### Task instructions
Once you have read the records below, print them again exactly as they stand.
━━━━━ Task inputs
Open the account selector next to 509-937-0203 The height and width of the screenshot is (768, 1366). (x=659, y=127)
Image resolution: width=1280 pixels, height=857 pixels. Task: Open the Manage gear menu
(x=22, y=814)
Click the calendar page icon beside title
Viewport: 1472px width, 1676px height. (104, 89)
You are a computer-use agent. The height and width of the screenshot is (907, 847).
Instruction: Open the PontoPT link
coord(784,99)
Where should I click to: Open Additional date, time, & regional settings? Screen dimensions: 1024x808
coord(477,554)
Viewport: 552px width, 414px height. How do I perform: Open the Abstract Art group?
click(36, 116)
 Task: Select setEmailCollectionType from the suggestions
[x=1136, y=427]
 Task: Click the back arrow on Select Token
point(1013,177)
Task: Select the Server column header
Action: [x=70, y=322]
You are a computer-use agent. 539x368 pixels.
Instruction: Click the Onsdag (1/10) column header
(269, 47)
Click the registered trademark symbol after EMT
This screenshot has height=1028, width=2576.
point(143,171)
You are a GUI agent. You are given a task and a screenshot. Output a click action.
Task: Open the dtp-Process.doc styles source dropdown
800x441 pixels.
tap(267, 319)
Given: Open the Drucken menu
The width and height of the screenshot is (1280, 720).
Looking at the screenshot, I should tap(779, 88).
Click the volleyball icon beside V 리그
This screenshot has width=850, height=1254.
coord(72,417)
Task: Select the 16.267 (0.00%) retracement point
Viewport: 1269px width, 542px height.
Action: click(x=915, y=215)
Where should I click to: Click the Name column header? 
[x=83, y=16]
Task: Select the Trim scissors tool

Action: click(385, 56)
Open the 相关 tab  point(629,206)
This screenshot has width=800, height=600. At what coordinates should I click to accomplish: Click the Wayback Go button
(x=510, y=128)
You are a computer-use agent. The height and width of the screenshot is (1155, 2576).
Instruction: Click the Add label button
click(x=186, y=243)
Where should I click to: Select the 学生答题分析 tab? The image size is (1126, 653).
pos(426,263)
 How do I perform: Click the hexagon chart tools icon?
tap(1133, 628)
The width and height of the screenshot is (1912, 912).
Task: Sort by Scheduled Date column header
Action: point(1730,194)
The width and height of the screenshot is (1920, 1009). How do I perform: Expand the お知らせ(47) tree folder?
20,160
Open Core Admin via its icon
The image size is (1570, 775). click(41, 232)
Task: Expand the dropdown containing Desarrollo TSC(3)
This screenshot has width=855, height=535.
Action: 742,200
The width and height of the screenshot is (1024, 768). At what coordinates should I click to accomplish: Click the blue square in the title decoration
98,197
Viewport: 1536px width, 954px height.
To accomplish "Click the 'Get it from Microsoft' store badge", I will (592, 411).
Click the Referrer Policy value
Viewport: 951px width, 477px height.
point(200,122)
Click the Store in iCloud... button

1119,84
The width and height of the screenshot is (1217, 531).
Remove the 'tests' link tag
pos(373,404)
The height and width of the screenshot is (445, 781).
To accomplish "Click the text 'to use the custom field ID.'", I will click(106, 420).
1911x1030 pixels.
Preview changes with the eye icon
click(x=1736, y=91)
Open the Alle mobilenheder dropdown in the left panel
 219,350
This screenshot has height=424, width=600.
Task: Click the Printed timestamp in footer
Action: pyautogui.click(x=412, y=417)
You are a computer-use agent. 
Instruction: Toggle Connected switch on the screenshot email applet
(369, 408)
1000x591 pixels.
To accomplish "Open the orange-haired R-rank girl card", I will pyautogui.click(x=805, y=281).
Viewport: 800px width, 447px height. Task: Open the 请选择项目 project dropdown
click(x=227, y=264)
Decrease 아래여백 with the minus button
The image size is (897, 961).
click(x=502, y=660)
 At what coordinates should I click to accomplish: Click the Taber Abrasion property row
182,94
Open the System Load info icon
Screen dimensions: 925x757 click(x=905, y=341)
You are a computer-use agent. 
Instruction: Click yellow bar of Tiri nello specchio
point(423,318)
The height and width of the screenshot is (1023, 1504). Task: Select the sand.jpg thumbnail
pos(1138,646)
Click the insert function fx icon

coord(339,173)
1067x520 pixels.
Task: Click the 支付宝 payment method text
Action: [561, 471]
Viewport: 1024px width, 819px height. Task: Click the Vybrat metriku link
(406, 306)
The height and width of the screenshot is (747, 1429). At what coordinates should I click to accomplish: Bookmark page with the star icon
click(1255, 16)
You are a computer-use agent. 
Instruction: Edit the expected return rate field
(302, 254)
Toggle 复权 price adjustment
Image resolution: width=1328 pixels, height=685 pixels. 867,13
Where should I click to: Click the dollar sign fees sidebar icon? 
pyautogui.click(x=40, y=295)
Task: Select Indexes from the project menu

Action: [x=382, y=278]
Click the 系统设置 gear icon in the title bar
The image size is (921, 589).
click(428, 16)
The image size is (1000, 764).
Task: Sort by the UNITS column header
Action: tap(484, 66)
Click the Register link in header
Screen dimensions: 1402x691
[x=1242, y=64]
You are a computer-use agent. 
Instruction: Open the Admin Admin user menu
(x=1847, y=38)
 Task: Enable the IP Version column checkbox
━━━━━━━━━━
### Response to this exercise
Open the account selector next to 509-937-0203 The height and width of the screenshot is (768, 1366). (x=659, y=127)
Image resolution: width=1280 pixels, height=857 pixels. Task: Open the Manage gear menu
(x=22, y=814)
Click the calendar page icon beside title
Viewport: 1472px width, 1676px height. (104, 89)
You are a computer-use agent. The height and width of the screenshot is (907, 847).
Instruction: Open the PontoPT link
coord(784,99)
Where should I click to: Open Additional date, time, & regional settings? Screen dimensions: 1024x808
coord(477,554)
Viewport: 552px width, 414px height. How do I perform: Open the Abstract Art group?
click(36, 116)
 Task: Select setEmailCollectionType from the suggestions
[x=1136, y=427]
 Task: Click the back arrow on Select Token
point(1013,177)
Task: Select the Server column header
Action: [x=70, y=322]
You are a computer-use agent. 539x368 pixels.
Instruction: Click the Onsdag (1/10) column header
(269, 47)
Click the registered trademark symbol after EMT
This screenshot has height=1028, width=2576.
point(143,171)
You are a GUI agent. You are given a task and a screenshot. Output a click action.
Task: Open the dtp-Process.doc styles source dropdown
800x441 pixels.
tap(267, 319)
Given: Open the Drucken menu
The width and height of the screenshot is (1280, 720).
Looking at the screenshot, I should tap(779, 88).
Click the volleyball icon beside V 리그
This screenshot has width=850, height=1254.
coord(72,417)
Task: Select the 16.267 (0.00%) retracement point
Viewport: 1269px width, 542px height.
Action: click(x=915, y=215)
Where should I click to: Click the Name column header? 
[x=83, y=16]
Task: Select the Trim scissors tool

Action: click(385, 56)
Open the 相关 tab  point(629,206)
This screenshot has width=800, height=600. At what coordinates should I click to accomplish: Click the Wayback Go button
(x=510, y=128)
You are a computer-use agent. The height and width of the screenshot is (1155, 2576).
Instruction: Click the Add label button
click(x=186, y=243)
Where should I click to: Select the 学生答题分析 tab? The image size is (1126, 653).
pos(426,263)
 How do I perform: Click the hexagon chart tools icon?
tap(1133, 628)
The width and height of the screenshot is (1912, 912).
Task: Sort by Scheduled Date column header
Action: point(1730,194)
The width and height of the screenshot is (1920, 1009). How do I perform: Expand the お知らせ(47) tree folder?
20,160
Open Core Admin via its icon
The image size is (1570, 775). click(41, 232)
Task: Expand the dropdown containing Desarrollo TSC(3)
This screenshot has width=855, height=535.
Action: 742,200
The width and height of the screenshot is (1024, 768). At what coordinates should I click to accomplish: Click the blue square in the title decoration
98,197
Viewport: 1536px width, 954px height.
To accomplish "Click the 'Get it from Microsoft' store badge", I will (592, 411).
Click the Referrer Policy value
Viewport: 951px width, 477px height.
point(200,122)
Click the Store in iCloud... button

1119,84
The width and height of the screenshot is (1217, 531).
Remove the 'tests' link tag
pos(373,404)
The height and width of the screenshot is (445, 781).
To accomplish "Click the text 'to use the custom field ID.'", I will click(106, 420).
1911x1030 pixels.
Preview changes with the eye icon
click(x=1736, y=91)
Open the Alle mobilenheder dropdown in the left panel
 219,350
This screenshot has height=424, width=600.
Task: Click the Printed timestamp in footer
Action: pyautogui.click(x=412, y=417)
You are a computer-use agent. 
Instruction: Toggle Connected switch on the screenshot email applet
(369, 408)
1000x591 pixels.
To accomplish "Open the orange-haired R-rank girl card", I will pyautogui.click(x=805, y=281).
Viewport: 800px width, 447px height. Task: Open the 请选择项目 project dropdown
click(x=227, y=264)
Decrease 아래여백 with the minus button
The image size is (897, 961).
click(x=502, y=660)
 At what coordinates should I click to accomplish: Click the Taber Abrasion property row
182,94
Open the System Load info icon
Screen dimensions: 925x757 click(x=905, y=341)
You are a computer-use agent. 
Instruction: Click yellow bar of Tiri nello specchio
point(423,318)
The height and width of the screenshot is (1023, 1504). Task: Select the sand.jpg thumbnail
pos(1138,646)
Click the insert function fx icon

coord(339,173)
1067x520 pixels.
Task: Click the 支付宝 payment method text
Action: [561, 471]
Viewport: 1024px width, 819px height. Task: Click the Vybrat metriku link
(406, 306)
The height and width of the screenshot is (747, 1429). At what coordinates should I click to accomplish: Bookmark page with the star icon
click(1255, 16)
You are a computer-use agent. 
Instruction: Edit the expected return rate field
(302, 254)
Toggle 复权 price adjustment
Image resolution: width=1328 pixels, height=685 pixels. 867,13
Where should I click to: Click the dollar sign fees sidebar icon? 
pyautogui.click(x=40, y=295)
Task: Select Indexes from the project menu

Action: [x=382, y=278]
Click the 系统设置 gear icon in the title bar
The image size is (921, 589).
click(428, 16)
The image size is (1000, 764).
Task: Sort by the UNITS column header
Action: tap(484, 66)
Click the Register link in header
Screen dimensions: 1402x691
[x=1242, y=64]
You are a computer-use agent. 
Instruction: Open the Admin Admin user menu
(x=1847, y=38)
 Task: Enable the IP Version column checkbox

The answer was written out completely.